Unrecoverable CI BIOS problem!

I have a Mellanox MSB7800 36-port 4x EDR IB managed switch and periodically, it will spontaneously reboot itself for seemingly no apparent reason.

I have reset the switch, first by plugging a serial console to it, and then I have, since then, configured it to work in my environment.

In checking the logs however, I see this:

BIOS Version: 4.6.5

BIOS Release Date: 05/21/2015

BIOS SubVersion: 0ABZS017_01.01.012

Feb 16 00:59:12 Error: System is booted from KGI SPI flash!

Feb 16 00:59:12 MAX 3 BIOS recovery attempts have been already done

Feb 16 00:59:12 Error: Unrecoverable CI BIOS problem!

Feb 16 00:59:17 switch1 kernel: klogd 1.4.1, log source = /proc/kmsg started.

Feb 16 00:59:17 switch1 kernel: Inspecting /boot/System.map

Feb 16 00:59:17 switch1 kernel: Cannot find map file.

Feb 16 00:59:17 switch1 kernel: No module symbols loaded - kernel modules not enabled.

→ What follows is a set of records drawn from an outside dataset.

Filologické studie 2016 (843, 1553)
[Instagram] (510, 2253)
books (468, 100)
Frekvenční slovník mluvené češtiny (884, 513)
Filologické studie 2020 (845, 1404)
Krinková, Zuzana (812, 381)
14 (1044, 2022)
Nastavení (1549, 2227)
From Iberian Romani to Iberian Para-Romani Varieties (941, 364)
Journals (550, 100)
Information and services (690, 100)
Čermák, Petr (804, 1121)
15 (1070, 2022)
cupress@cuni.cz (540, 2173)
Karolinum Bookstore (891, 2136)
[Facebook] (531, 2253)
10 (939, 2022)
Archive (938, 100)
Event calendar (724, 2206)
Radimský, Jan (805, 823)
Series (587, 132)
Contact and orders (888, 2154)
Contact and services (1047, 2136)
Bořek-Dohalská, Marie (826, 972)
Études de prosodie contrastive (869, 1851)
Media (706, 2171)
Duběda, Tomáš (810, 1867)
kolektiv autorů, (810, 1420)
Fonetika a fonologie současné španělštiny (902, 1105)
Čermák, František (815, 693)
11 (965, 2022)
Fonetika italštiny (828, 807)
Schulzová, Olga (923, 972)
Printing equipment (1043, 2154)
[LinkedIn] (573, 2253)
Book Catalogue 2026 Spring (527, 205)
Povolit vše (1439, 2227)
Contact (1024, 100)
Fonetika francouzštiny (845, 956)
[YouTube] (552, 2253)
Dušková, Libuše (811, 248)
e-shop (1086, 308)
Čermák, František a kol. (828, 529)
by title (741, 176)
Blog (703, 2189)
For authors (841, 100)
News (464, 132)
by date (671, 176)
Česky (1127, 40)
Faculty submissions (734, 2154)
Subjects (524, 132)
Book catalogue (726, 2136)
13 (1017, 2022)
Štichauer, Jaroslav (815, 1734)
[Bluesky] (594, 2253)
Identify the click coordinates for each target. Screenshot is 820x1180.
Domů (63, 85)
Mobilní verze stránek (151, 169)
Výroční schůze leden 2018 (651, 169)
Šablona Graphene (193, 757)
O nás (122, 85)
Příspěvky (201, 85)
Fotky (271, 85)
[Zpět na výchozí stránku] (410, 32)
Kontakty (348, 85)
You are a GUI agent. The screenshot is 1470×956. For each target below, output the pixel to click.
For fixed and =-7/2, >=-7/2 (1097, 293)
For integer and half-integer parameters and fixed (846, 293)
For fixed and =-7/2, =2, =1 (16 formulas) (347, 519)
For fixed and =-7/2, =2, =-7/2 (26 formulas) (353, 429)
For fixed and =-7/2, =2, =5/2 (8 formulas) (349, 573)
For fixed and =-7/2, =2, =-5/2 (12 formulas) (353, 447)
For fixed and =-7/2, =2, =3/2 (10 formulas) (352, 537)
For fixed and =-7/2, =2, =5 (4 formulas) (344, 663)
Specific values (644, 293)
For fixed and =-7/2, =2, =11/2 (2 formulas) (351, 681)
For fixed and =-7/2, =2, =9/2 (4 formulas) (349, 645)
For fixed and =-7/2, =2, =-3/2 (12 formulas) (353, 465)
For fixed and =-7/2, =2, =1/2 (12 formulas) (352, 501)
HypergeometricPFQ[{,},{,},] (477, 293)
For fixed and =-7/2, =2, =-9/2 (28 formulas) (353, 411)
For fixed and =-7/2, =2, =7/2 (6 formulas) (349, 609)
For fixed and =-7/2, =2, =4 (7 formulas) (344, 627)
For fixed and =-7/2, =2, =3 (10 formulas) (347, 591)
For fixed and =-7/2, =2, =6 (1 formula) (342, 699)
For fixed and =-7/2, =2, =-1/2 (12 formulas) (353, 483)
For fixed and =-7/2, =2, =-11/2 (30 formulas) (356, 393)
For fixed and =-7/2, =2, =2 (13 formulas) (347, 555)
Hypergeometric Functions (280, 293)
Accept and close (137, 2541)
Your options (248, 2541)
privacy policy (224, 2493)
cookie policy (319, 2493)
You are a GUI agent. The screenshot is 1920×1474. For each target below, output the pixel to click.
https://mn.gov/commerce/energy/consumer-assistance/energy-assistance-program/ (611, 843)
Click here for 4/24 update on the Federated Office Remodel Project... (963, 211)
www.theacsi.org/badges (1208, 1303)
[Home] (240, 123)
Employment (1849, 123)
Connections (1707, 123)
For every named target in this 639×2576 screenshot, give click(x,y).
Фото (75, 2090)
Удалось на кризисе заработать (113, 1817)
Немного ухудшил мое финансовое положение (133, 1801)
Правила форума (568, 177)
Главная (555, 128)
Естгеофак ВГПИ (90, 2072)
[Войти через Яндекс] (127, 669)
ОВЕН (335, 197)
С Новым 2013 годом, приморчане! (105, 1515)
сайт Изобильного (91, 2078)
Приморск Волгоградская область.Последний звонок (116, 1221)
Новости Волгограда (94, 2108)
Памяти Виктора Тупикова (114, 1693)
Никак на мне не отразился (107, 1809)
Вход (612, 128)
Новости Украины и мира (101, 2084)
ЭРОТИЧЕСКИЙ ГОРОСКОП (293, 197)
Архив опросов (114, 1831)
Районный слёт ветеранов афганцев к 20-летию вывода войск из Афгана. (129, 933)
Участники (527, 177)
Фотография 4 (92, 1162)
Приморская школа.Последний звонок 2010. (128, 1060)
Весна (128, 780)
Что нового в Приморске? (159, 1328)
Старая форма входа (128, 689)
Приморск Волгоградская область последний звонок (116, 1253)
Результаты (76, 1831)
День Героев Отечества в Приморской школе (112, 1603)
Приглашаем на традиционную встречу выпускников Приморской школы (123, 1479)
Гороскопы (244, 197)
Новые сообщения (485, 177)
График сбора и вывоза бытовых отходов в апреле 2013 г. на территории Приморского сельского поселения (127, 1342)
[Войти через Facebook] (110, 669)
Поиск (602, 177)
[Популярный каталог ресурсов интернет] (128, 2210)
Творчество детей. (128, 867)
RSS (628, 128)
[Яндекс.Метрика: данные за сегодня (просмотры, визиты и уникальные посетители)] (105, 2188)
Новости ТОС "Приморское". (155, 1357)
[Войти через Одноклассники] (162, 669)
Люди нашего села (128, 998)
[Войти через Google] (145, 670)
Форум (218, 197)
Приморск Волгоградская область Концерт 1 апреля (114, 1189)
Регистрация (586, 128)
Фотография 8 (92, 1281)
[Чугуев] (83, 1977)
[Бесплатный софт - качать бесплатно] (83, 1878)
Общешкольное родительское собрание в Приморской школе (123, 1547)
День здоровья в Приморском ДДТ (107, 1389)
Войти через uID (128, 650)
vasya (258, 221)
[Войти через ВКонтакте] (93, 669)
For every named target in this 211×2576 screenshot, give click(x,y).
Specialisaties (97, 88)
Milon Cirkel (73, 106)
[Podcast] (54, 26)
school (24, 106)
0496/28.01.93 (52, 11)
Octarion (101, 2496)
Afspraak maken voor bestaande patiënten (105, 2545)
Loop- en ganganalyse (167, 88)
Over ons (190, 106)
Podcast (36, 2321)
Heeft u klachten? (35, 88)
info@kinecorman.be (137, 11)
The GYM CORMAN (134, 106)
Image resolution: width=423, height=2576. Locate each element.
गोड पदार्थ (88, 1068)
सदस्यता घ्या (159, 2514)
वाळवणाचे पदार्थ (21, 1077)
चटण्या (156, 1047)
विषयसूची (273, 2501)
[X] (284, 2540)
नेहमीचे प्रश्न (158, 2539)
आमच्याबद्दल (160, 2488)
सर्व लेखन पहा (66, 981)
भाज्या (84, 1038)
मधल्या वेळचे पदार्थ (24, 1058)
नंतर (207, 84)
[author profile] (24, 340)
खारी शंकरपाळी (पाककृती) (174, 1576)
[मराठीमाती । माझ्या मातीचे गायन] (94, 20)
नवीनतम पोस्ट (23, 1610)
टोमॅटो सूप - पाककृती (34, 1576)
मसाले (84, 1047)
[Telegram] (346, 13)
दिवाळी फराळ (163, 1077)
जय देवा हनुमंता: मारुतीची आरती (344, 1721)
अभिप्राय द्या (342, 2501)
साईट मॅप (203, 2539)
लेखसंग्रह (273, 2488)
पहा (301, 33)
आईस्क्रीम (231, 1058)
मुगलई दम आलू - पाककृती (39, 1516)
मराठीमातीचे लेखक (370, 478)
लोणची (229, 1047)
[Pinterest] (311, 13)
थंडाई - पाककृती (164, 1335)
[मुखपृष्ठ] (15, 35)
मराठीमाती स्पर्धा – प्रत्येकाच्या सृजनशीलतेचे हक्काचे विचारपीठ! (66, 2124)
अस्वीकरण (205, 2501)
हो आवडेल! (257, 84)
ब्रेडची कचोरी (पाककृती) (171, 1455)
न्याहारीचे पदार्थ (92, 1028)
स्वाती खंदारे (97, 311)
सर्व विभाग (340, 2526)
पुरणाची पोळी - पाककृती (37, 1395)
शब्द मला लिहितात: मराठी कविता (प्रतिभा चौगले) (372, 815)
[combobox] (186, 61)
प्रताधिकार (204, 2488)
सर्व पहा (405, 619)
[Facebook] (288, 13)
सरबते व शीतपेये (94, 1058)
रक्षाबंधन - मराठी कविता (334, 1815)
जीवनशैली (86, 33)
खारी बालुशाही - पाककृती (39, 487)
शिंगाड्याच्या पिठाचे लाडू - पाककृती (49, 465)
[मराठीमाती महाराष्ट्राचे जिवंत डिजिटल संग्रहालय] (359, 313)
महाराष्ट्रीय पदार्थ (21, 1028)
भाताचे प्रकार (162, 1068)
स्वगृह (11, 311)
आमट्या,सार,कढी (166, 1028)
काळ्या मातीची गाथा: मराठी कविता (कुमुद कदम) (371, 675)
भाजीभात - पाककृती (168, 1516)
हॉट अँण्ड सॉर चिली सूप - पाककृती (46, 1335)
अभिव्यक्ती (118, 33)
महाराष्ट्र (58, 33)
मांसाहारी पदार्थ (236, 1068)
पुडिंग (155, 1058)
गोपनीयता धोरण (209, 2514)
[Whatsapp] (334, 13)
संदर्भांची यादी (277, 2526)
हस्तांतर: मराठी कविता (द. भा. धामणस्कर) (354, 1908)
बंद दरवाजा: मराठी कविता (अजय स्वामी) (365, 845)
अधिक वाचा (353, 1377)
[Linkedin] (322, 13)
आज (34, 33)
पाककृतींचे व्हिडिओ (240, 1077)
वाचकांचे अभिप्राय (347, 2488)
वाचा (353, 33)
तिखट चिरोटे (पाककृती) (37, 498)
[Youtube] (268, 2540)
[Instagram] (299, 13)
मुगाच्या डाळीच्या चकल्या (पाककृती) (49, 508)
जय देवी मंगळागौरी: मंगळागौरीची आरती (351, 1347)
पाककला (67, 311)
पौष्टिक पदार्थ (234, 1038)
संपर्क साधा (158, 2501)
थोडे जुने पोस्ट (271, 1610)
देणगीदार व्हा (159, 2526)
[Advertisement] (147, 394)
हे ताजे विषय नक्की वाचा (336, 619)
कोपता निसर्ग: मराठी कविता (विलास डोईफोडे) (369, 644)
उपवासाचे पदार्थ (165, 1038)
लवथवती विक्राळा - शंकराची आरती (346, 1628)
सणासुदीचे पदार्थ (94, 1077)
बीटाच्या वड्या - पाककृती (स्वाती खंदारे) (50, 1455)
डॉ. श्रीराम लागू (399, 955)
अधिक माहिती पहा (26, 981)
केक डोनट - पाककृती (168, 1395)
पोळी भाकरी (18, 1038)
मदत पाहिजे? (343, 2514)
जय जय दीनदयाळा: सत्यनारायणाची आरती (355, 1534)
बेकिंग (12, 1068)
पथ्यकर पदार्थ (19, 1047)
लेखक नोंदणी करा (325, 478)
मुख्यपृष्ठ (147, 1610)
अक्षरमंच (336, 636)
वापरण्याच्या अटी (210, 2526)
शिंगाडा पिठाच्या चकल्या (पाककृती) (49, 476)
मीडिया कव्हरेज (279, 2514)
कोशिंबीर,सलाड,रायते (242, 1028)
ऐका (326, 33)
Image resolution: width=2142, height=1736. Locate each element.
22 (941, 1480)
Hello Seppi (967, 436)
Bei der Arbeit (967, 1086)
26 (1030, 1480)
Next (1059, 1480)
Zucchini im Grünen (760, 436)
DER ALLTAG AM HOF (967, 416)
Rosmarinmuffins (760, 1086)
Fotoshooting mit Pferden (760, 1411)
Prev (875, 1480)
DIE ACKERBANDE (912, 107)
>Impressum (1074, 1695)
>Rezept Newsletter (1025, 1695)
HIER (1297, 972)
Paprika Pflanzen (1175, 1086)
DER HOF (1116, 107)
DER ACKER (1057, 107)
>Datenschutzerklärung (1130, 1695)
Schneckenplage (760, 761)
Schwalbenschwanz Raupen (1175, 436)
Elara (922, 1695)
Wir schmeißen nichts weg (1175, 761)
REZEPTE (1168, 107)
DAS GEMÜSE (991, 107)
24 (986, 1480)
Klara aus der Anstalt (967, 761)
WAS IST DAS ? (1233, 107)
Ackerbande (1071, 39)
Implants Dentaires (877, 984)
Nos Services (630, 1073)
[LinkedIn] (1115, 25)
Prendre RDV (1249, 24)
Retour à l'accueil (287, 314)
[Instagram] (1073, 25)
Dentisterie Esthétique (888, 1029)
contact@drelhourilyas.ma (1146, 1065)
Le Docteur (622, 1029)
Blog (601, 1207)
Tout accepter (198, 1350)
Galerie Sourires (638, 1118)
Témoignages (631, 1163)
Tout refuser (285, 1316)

Feb 16 00:59:17 switch1 kernel: cannot find any symbols, turning off symbol lookups

Feb 16 00:59:17 switch1 kernel: [ 0.000000] Initializing cgroup subsys cpuset

Feb 16 00:59:17 switch1 kernel: [ 0.000000] Initializing cgroup subsys cpu

Feb 16 00:59:17 switch1 kernel: [ 0.000000] Initializing cgroup subsys cpuacct

Feb 16 00:59:17 switch1 kernel: [ 0.000000] Linux version 3.10.0-54.0.1.el7MELLANOXsmp-x86_64 (@) (gcc version 4.4.7 20120313 (Red Hat 4.4.7-3) (GCC) ) X86_64 _tm_sx_mlnx_os_3_6_2000 #1 2016-11-10 03:51:19 SMP

I tried to google what it means “Unrecoverable CI BIOS problem” and I also tried looking to see if there was a solution here, but both of them - to no avail.

Attached is the dump of the log file from the switch.

Please let me know what I should do.

Your help, guidance, and support is greatly appreciated.

Thank you.

log.txt (292 KB)

I did disconnect to the switch via the serial cable and connect only via ssh.

The problem with that is when it encounters this problem (and it does so regularly - about once every hour or so), because it will reboot the entire switch, it will drop the ssh connection to it.

(It’s too loud when it reboots and spins all of the fans up for me to be near it without ear protection for an extended amount of time, so I only used the serial console cable long enough to set the console management IP address so that I can do everything else remotely/from another room.)

And so with that, yes, this problem will repeat itself.

Thank you though as I’ve sent the unit back and replaced it with a Mellanox MSB7890 unmanaged switch instead.

Could you disconnect serial cable, reboot the switch and see if the issue comes again? Don’t try connect a serial cable, use ssh to log-in to the switch.